СТАТЬЯ –
+++++

Блог о путешествиях

С 2013 года мы создаем путешествия, которые невозможно повторить самостоятельно. Потому в блоге только экспертное мнение, авторские маршруты и путевые очерки, основанные на собственном опыте

Интервью | 03.01.2020

Олег Нестеров: Если ты не чувствуешь мир, любая минута на земле для тебя мучительна

Больше двух лет Олег Нестеров выступает в роли души компании в поездках Клуба путешествий Михаила Кожухова. Его концепция “музыка через…” помогает другим людям услышать, как звучит наш мир и, если все получается – обрести счастье. Даниэлла Окуджава – руководитель отдела продвижения Клуба, поговорила с Олегом о том, как это работает, что является причиной нашей злости, как люди вроде дирижера Теодора Курентзиса восстанавливают “сломанное добро” и зачем “Мегаполису” работать над новым альбом на борту столетнего парусника.

Как у вас день проходит?

Иногда у меня день проходит в отбивании “теннисных мячиков”. Играешь в пинг-понг без конца и практически ни о чем не думаешь. А иногда с большим погружением в какой-то творческий процесс. Это как бутерброд — часть дней я кладу на “теннисные мячики”, а часть дней посвящены бурению породы до получения артезианской чистой воды.

Процесс бурения может превалировать в жизни?

Нужно, чтобы он превалировал. И у настоящих-то, в общем, ничего, кроме бурения, нет. Кто-то сказал, что исторический процесс — это непрерывный конфликт между интересами и идеями. Вот интересы — это теннисные мячики, а бурение — это идея. И конечно же, на короткой дистанции побеждают теннисные мячики, потому что нам реально нужно сходить в магазин, купить зубную пасту, или там, не знаю что еще. А идея, она живет, живет, иногда она переживает человека. То есть, почти всегда.

+++++

ИСХОДНЫЕ ДАННЫЕ –
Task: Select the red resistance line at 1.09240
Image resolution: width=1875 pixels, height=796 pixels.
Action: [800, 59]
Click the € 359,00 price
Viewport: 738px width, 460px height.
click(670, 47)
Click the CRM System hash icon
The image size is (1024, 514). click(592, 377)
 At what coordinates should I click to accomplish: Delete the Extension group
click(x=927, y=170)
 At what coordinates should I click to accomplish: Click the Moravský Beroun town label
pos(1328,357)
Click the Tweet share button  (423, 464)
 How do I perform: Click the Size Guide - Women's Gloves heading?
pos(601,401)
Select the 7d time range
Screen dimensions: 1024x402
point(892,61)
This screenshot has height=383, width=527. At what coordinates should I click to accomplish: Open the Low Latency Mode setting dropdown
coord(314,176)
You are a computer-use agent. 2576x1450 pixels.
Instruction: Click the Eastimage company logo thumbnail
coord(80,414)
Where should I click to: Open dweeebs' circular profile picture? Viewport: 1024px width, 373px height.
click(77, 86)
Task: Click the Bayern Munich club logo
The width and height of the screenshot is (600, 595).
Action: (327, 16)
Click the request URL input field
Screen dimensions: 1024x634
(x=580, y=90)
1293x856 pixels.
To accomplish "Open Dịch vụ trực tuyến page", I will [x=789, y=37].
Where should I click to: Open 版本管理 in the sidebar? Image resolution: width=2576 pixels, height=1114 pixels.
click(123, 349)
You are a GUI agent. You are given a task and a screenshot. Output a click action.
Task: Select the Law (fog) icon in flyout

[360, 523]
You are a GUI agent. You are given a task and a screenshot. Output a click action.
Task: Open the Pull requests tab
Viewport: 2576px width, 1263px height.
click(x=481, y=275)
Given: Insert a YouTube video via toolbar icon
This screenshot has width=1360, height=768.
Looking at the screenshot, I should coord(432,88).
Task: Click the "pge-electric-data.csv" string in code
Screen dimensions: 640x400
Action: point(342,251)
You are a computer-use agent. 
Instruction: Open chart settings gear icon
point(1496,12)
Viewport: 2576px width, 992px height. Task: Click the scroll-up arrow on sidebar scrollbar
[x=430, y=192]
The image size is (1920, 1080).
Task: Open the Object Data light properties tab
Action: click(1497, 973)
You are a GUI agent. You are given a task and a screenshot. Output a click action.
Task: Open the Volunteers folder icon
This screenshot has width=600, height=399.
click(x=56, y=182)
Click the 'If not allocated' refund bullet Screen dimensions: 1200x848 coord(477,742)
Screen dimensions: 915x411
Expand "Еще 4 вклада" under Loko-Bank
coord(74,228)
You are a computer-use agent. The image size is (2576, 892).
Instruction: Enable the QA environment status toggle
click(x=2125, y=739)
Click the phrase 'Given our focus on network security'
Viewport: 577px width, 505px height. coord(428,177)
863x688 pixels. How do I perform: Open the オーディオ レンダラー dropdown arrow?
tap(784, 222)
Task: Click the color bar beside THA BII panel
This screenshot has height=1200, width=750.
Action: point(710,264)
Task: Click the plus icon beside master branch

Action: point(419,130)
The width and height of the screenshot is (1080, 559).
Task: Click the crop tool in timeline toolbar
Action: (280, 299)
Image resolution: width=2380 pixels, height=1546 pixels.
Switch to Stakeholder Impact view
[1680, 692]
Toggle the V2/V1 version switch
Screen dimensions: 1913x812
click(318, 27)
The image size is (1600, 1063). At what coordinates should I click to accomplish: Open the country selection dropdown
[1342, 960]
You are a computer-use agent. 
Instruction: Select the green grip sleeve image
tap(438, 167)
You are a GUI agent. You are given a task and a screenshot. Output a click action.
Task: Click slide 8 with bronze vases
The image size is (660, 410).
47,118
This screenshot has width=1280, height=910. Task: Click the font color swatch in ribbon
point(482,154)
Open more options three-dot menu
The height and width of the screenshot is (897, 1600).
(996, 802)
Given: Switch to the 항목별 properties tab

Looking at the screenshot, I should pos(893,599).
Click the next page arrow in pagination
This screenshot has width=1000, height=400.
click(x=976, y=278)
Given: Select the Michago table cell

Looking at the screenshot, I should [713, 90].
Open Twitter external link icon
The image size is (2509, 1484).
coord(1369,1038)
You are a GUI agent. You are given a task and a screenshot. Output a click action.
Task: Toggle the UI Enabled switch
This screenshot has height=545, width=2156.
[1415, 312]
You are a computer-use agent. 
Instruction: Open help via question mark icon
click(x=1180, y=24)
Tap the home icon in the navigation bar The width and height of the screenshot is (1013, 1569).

+++++

ЗАДАНИЯ –
[a] Перепишите из интервью с Олегом Нестеровым фрагмент от «Интервью | 03.01.2020» до «вас день проходит?» включительно.
[b] Соответствуют ли интервью с Олегом Нестеровым следующие утверждения? Для каждого ответьте «да» или «нет» и дословно процитируйте решающие слова интервью.
(i) Олег Нестеров участвует в поездках Клуба путешествий Михаила Кожухова больше двух лет.
(ii) По словам Нестерова, на короткой дистанции побеждает идея.
(iii) Беседу с Олегом вела Даниэлла Окуджава.
[c] Напишите продолжение интервью с Олегом Нестеровым, начиная сразу после последней приведенной фразы.
Исходные данные здесь не понадобятся.

ОТВЕТЫ ПО ПОРЯДКУ –
[a]
Интервью | 03.01.2020

Олег Нестеров: Если ты не чувствуешь мир, любая минута на земле для тебя мучительна

Больше двух лет Олег Нестеров выступает в роли души компании в поездках Клуба путешествий Михаила Кожухова. Его концепция “музыка через…” помогает другим людям услышать, как звучит наш мир и, если все получается – обрести счастье. Даниэлла Окуджава – руководитель отдела продвижения Клуба, поговорила с Олегом о том, как это работает, что является причиной нашей злости, как люди вроде дирижера Теодора Курентзиса восстанавливают “сломанное добро” и зачем “Мегаполису” работать над новым альбом на борту столетнего парусника.

Как у вас день проходит?

[b]
(i) Да: «Больше двух лет Олег Нестеров выступает в роли души компании в поездках Клуба путешествий Михаила Кожухова».
(ii) Нет: «на короткой дистанции побеждают теннисные мячики».
(iii) Да: «Даниэлла Окуджава – руководитель отдела продвижения Клуба, поговорила с Олегом».

[c]
Вы сказали о настоящих. Кто это?

Ну, их видно сразу. Их не перепутаешь ни с кем. Настоящие — это те, кто по-настоящему чувствуют мир. И понимают, может быть, больше всех из нас, как следует свою жизнь проживать.

Вам встречались такие?

В той или иной степени приближения. Настоящих много по жизни и великое счастье их встречать. Иногда человека настоящим делает его дело. Иногда человека настоящим делает среда или какое-то стечение обстоятельств. Вот жил человек, жил как все, а потом — раз, на него что-то навалилось, с ним что-то произошло, перещелкнуло и он превратился в настоящего. Великое счастье.

Что есть несчастье, что вас злит?

Единственное, что меня злит в этом мире — это я сам. То есть, я часто собой весьма недоволен и пытаюсь обсудить это наедине с собой. Иногда получается, иногда нет. Есть моменты, когда я на себя вообще не злюсь долгое время, потому что не за что.

Почему люди злятся на мир?

Потому как нарушена простая причинно-следственная связь. А на мир-то что обижаться? Мир-то он и есть мир. И когда человек обижается на мир, происходит расфазирование: мир живет сам по себе, а человек сам по себе. Это всегда очень сложно, когда ты не в потоке, когда ты против потока и любое действие требует от тебя неимоверных усилий. Если ты не чувствуешь мир, любая минута на земле для тебя мучительна. И конечно, с этим ощущением очень тяжело жить, поэтому эти люди злятся. Ну, естественно, они злятся на все, что они видят — на мир, на собачек, на деревья, на погоду, на общественный строй, и так далее, и тому подобное.

Что делать человеку, если он злится и никак не может это побороть?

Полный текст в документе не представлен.